Redistributing income from the more productive to the less productive is immoral: it undermines our ability to survive and flourish and is therefore anti-human life. It takes away the producer’s incentive and ability to innovate and create—activities that benefit not only the producer but all those with whom he trades, even indirectly, in the form of better, cheaper products, more job opportunities, and a higher standard of living.  Observe that highly productive people tend to flee not only France but also other (mostly European) countries with punishing progressive income tax rates. Ingvar Kamprad, the founder of IKEA and one the wealthiest men in the world, is just one example: he left Sweden for Switzerland more than 30 years ago.

The producers in the income-equalizing Europe and Scandinavia who have accepted income equity as an ideal and stay put, produce less. Unless whole-heartedly embracing altruism, the morality of self-sacrifice, they have less incentive to produce because any extra income they would earn would be taken away and redistributed to uses not chosen by them. Forcible income equalization also undermines the producers’ ability to produce: the wealth that they have created and would have invested in further production is redistributed to say, government social programs, diminishing the producers’ productive capability. In other words, equalizing people’s income is in no-one’s self-interest. It harms the producers and does not benefit the recipients of the redistributed income beyond the short-term. All the socialist experiments throughout history have proven that “redistributing” unearned money to people does not make them more productive. Quite the contrary, it creates long-term misery—the state of the Canada’s native reserves is a graphic contemporary example.

Forcible income equalization by government is immoral also because it, like any initiation of force, undermines our main means of survival: ability to think and act on our thinking. Take an entrepreneur who comes up with an idea for a new business. He does market research to determine potential demand, scouts out suppliers and a location for manufacturing, assesses investors, determines his employment needs, projects income, and prepares a business plan. After all the thinking and planning—using reason—the government announces a higher tax on new businesses that would all but wipe out the entrepreneur’s profit, rendering all his rational conclusions and plans useless. Force, such as progressive income taxes, undermines thinking and acting, preventing or hindering production.

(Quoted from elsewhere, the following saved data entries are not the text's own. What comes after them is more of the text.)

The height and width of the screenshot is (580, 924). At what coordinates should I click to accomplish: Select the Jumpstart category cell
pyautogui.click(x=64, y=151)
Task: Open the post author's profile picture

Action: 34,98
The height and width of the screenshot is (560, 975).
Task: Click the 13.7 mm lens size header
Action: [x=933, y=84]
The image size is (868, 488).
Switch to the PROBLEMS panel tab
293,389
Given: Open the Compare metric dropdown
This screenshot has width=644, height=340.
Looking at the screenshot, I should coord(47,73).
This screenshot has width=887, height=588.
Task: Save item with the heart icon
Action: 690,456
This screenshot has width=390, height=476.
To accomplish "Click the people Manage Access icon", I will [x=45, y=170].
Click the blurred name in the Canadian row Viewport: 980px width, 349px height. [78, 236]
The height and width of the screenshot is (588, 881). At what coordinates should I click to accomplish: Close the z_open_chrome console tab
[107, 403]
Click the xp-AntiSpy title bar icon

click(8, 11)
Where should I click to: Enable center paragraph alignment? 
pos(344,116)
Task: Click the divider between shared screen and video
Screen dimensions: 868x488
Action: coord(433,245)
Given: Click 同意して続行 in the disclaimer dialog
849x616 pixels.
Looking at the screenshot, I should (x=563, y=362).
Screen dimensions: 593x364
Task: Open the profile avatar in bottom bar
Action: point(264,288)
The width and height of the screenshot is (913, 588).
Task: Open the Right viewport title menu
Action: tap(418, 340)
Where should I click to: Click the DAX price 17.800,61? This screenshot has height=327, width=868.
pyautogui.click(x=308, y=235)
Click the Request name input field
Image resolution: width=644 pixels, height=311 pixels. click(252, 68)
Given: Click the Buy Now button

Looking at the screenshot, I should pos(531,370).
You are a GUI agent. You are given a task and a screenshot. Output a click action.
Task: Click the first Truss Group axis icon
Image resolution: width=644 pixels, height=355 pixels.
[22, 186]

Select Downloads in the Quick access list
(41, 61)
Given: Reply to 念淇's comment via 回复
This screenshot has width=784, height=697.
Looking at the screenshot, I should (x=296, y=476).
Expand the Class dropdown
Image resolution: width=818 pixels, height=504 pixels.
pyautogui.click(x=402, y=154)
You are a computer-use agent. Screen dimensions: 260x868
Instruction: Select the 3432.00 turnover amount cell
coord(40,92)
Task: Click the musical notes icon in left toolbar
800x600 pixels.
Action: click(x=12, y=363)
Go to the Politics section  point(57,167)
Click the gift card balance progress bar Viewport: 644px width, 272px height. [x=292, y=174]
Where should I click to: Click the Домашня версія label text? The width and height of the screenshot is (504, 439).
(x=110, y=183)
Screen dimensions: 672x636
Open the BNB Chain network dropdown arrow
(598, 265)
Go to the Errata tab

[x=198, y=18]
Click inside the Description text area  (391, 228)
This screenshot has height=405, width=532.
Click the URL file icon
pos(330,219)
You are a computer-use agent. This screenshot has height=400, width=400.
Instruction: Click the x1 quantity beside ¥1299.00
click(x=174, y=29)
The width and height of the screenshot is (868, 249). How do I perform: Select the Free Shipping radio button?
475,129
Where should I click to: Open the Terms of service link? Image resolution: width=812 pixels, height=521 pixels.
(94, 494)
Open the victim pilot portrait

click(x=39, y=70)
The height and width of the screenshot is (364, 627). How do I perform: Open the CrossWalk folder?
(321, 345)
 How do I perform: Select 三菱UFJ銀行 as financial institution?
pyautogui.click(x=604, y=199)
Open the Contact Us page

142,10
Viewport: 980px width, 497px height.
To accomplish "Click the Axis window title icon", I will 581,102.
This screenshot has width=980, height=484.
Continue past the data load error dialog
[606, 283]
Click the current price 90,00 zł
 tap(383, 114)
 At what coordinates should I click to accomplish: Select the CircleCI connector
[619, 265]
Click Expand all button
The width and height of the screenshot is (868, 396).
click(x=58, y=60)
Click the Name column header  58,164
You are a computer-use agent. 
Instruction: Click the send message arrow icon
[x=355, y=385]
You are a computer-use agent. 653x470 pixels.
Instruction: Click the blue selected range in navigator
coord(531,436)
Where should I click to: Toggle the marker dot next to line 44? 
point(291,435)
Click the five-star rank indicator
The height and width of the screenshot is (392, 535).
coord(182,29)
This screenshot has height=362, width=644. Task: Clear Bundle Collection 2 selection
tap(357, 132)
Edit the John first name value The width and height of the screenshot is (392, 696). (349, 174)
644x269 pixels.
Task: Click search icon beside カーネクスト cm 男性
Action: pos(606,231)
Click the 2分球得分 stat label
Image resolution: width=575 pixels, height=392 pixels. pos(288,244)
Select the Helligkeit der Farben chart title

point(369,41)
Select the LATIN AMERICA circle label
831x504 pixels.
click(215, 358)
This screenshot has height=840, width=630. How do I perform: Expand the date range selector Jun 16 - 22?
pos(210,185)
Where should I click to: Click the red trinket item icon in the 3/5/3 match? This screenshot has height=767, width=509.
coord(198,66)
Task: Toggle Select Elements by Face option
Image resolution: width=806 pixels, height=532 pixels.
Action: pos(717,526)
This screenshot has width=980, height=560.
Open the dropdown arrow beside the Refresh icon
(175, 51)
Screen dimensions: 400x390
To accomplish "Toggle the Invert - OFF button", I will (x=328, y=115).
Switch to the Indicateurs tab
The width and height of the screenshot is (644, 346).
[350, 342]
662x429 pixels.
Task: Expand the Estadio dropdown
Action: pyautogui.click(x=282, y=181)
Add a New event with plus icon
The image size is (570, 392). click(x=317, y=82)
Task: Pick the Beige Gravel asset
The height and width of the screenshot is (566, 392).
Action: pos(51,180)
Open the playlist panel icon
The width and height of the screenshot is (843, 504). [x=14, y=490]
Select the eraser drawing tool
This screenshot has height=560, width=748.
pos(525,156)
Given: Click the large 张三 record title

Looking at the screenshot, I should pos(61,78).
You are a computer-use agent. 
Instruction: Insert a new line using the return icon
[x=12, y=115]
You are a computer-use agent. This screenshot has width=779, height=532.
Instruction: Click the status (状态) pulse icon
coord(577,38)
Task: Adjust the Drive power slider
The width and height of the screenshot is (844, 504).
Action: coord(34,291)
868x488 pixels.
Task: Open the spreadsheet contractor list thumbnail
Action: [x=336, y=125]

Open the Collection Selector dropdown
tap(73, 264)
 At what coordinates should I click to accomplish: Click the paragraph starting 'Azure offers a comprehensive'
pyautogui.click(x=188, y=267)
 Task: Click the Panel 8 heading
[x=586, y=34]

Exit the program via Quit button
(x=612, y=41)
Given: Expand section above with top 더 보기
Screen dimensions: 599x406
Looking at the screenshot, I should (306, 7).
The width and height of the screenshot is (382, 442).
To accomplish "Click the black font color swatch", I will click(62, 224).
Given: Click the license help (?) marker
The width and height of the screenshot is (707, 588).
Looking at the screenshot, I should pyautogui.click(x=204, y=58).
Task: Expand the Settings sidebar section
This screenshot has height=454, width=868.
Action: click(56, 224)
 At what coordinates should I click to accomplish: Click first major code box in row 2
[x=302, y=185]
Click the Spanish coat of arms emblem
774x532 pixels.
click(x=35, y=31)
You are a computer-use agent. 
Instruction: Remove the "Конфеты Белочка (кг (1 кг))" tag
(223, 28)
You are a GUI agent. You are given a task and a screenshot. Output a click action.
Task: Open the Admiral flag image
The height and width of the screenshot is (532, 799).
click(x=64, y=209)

Finally, income equalization by government is immoral because it is unjust. Those who produce more, through the effort of their own thinking and action, earn the wealth they create and therefore deserve to keep it. They earn their wealth by voluntarily trading with others: when they produce goods and services that others want and sell them at prices others are willing to pay, they deserve the income they get. The more value they create, the higher their income should be. The solution to eradicating poverty is not the elimination of income inequality. Instead, we should embrace income inequality as beneficial to human survival and flourishing and encourage, not punish those with productive ability.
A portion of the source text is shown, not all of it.